Robert M. La Follette School of Public Affairs
Monday, September 18, 2017

Alumnus Frerick seeking U.S. House seat in Iowa

Alumnus Frerick seeking U.S. House seat in Iowa

A paper about the corporate tax base co-authored by Austin Frerick (MPA ’14) inspired the Iowa native to delve deeper into the issue of economic concentration in the United States. Further research prompted a return to his home state, where he launched a campaign for the U.S. House of Representatives this summer.

“I honestly didn't intend to run for Congress in my late 20s, but this seemed like the moment to do so,” Frerick said, referencing the proposed Monsanto-Bayer merger and his research examining the difference between a corporate income tax base and a corporate consumption tax base over time. 

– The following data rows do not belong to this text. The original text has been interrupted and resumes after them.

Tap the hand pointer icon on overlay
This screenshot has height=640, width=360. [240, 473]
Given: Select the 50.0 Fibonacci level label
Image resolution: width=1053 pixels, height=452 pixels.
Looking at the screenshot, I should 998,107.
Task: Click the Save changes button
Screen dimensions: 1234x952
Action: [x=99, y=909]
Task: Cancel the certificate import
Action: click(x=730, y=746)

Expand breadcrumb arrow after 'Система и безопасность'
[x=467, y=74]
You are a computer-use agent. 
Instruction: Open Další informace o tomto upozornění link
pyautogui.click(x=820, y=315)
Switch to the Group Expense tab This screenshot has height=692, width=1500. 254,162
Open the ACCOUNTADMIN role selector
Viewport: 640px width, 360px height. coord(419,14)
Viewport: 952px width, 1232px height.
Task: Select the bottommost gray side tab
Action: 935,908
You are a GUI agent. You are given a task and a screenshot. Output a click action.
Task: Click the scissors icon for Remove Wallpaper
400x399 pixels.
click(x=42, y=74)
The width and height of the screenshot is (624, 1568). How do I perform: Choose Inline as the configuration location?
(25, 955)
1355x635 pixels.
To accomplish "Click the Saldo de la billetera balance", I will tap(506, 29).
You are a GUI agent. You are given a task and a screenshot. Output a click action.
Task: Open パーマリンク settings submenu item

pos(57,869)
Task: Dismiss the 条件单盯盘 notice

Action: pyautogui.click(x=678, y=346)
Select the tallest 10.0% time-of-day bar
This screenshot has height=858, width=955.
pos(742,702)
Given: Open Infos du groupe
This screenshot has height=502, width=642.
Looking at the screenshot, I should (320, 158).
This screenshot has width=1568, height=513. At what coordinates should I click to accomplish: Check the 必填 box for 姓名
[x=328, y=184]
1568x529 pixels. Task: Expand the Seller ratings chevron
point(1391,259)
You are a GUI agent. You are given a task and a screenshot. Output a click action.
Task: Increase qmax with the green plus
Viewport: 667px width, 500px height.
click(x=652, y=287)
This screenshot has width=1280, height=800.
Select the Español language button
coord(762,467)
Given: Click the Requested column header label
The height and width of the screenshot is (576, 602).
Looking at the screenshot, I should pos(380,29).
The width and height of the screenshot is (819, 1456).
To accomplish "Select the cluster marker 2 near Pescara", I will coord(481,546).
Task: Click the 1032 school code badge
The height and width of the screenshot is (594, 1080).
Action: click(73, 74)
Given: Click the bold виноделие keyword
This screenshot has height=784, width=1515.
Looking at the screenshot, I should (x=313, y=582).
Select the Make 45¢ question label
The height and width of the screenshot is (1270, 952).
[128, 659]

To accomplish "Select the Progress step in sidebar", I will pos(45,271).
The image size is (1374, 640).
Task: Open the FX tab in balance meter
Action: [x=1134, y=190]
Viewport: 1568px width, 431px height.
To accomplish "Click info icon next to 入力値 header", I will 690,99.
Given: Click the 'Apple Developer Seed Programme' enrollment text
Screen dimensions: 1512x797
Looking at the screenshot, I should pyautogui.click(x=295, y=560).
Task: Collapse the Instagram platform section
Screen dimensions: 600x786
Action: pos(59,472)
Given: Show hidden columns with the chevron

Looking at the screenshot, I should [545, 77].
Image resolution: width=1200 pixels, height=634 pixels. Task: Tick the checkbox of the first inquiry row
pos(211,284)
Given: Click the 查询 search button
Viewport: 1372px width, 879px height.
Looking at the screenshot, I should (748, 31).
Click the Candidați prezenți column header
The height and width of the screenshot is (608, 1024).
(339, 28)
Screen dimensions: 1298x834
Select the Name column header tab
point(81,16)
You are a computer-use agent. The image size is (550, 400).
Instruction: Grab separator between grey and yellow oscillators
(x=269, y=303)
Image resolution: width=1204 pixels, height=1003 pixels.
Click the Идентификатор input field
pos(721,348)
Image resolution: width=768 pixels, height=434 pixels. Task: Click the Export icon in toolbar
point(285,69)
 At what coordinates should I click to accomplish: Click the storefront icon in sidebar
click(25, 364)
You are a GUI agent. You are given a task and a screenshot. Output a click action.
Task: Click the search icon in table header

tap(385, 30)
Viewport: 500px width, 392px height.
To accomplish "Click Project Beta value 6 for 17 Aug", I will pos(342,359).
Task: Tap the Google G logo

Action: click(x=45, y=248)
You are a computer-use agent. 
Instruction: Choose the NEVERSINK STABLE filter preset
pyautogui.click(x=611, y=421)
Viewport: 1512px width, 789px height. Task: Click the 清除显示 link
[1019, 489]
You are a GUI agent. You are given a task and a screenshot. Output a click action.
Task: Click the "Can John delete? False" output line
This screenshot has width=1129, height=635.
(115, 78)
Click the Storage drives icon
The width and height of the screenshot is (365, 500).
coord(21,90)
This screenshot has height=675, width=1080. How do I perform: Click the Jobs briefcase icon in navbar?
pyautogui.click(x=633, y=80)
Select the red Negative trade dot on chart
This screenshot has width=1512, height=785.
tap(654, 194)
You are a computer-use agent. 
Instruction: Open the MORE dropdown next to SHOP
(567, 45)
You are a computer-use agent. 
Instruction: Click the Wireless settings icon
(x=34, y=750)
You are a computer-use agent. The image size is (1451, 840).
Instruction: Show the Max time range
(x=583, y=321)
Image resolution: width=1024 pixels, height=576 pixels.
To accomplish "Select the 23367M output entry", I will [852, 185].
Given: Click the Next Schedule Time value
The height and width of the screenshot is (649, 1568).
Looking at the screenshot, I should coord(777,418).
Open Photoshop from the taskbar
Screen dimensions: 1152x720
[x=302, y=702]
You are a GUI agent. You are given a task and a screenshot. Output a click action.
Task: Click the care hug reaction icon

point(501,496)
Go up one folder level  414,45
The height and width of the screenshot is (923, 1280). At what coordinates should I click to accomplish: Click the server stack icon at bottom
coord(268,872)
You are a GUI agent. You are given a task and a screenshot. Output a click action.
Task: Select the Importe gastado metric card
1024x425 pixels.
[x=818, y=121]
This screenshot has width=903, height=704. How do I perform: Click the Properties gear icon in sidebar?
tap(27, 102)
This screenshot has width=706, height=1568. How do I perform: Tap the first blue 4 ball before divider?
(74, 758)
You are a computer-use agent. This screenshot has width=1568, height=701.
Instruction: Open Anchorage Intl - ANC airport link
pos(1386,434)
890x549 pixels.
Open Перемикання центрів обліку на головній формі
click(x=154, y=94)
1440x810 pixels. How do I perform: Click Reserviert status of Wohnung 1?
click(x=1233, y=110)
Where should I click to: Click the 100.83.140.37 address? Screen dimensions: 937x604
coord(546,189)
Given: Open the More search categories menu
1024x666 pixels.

Frerick is one of six Democrats who have announced their candidacy in Iowa’s 3rd Congressional District, which encompasses 16 counties and includes the metropolitan Des Moines region and Council Bluffs. A June 2018 primary will determine who will challenge incumbent U.S. Rep. David Young, a Republican who was first elected in 2014.

“In exploring micro-economic tax return data from 1992 to 2013, we found this growth of excess returns – essentially, non-competitive/monopoly profits – and it made me really curious,” said Frerick. “The barriers to making something like crackers shouldn't be high, yet we were seeing monopoly-level returns.”

Frerick, who has written several guest columns for the De Moines Register, believes economic concentration – especially in the agricultural and pharmaceutical sectors – hurts rural Iowa. “Time and again, studies have shown that monopolies result in less innovation, fewer choices and higher prices for farmers and consumers,” he said in one column.

A first-generation college graduate, Frerick received his bachelor’s degree from Grinnell College in east-central Iowa and his master’s of public affairs from the La Follette School two years later.

“My education from the La Follette School, research with UW–Madison’s Institute for Research on Poverty, and work at the Congressional Research Service and Treasury give me an in-depth policy knowledge,” he said.